Jordan s Story
Philadelphia, PA USA
"In 2.5 seconds, my life would change forever. September 28th, 2007, I attempted to take my own life by going out of my 9-story bedroom window. I broke my left fibula, left tibia, left femur and pelvis. Because of the injuries and internal bleeding, my parents were told that I had less than twenty-four hours to live. My kidneys failed and I was placed on dialysis. It wasn’t until five days later that my parents would be told I had a 40% chance of surviving. I was induced into a coma and was in the ICU for two weeks.
One of my first memories, after waking up in the hospital, was looking around my hospital room and seeing signs telling me to get better. Cards that were signed by friends and family members. Posters made by students from my high school to show their support and love. I was confused as to why my room would be decorated with so much support and love because I had no idea why I was in a hospital. I had no idea what I was supposed to be feeling better from.
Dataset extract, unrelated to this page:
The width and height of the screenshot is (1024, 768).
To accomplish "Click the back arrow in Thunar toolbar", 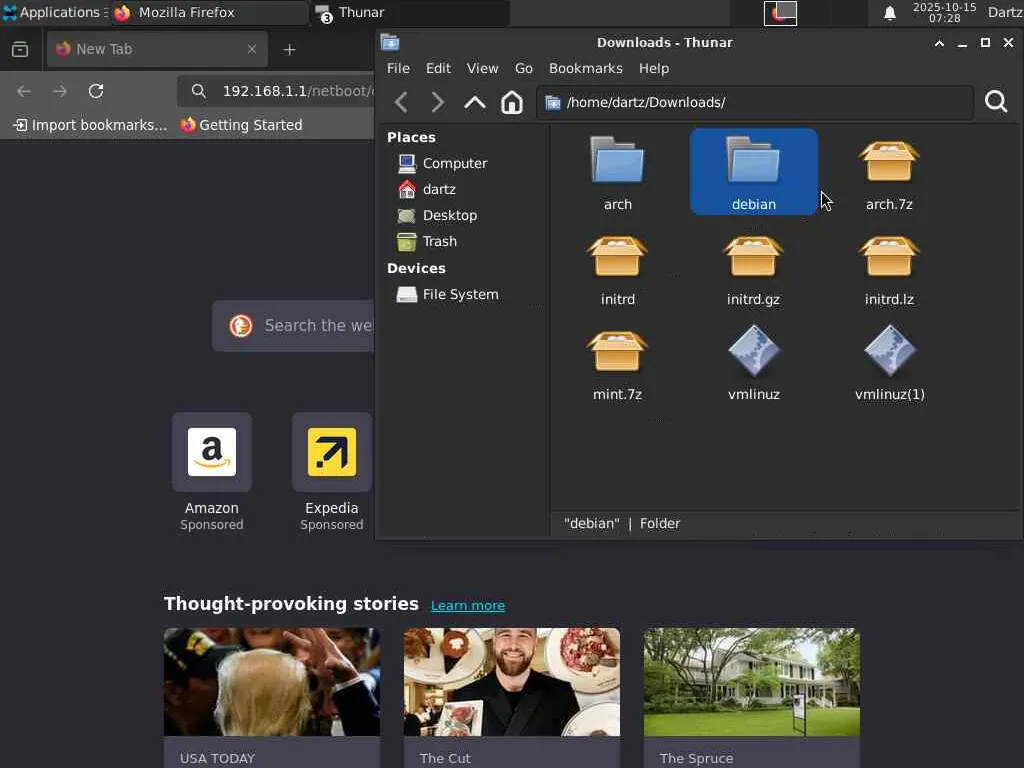I will 401,102.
I still don’t remember the moment that I went out of my window. I only had the memories of hitting the ground and being in a helicopter. I was confused. Confused as to why I had a tracheotomy in my throat and had no voice. Confused as to what the steel rods were in my left leg and why I had a scar on my stomach and wrist. But, I was most confused as to why nurses and doctors kept asking me what happened and why I was there. The hospital wanted to see if I would remember what happened on my own, but I didn’t. My friends and my parents couldn’t tell me what happened, but I knew the one person who would. My sister, Tara, has always been my best friend and the person I talked to about anything.
I was going through surgery after surgery and it seemed as though I would never recover physically. I was at a point of frustration as to why exactly I was going through all of this pain and I just wanted a reason. Tara was visiting one day and as we were catching up, I decided that this was a moment I wanted to ask why I was lying in a hospital bed. Since I still had no voice, I usually had to point to an alphabet chart and spell out words when I wanted to ask a question or respond to someone. This time, I decided to mouth to her, 'What happened?' It looked as though she had been expecting this question and I could tell that she was being honest when she told me, 'You went out your window.'
My last classroom memory was my physics class and we learned that the cutoff point for life and death was five-stories, so I thought that what my sister was saying was impossible. I then asked her if someone pushed me, if I was drunk, if I was drugged, or if it was an accident and the answer was no to all of them. It was at this moment when I had to accept two things: That this was a suicide attempt and that I would never be the same again physically.
During the time I was at the Hospital of the University of Pennsylvania, my dad was contacted by a reporter form the Philadelphia Inquirer named Mike Vitez. Mike wanted to interview me about my suicide attempt and how it got to that point. Looking back, I always wonder where my life would be if I said no to that interview. At that time, I’m eighteen and I don’t have a job or career. I have no promise of graduating during my senior year and I’ve been told I’ll never get out of a hospital bed, let alone walk again. I have no voice but I do have a story. A story about what it’s like having depression and working harder to mask it than to cope with it. I can spell out everything I could have done to take care of my mental health in a better way and not feel ashamed about it. Maybe if I’m completely honest about what lead up to my suicide attempt, it will help someone else. It was the first time that I felt like I couldn’t be silent anymore and I’m grateful every day that Mike did such an incredible job with that article.
It’s been just over nine years since that story was printed and almost ten years since my suicide attempt. I’m a firm believer that telling our stories is one of the best ways we can break the stigma associated with mental health awareness and suicide prevention so that’s what I continue to do today. This fall will mark my ninth year of going around the country to speak at middle schools, high schools and colleges. That’s thanks to two organizations I speak for, Active Minds and Minding Your Mind.
The most amazing part of my job is talking to students after I’m done speaking and listening to how the presentation impacted them. My goal today is the same as when I was spelling out my story on an alphabet chart for the first time, help someone, who felt the way I did, know though they’re not alone."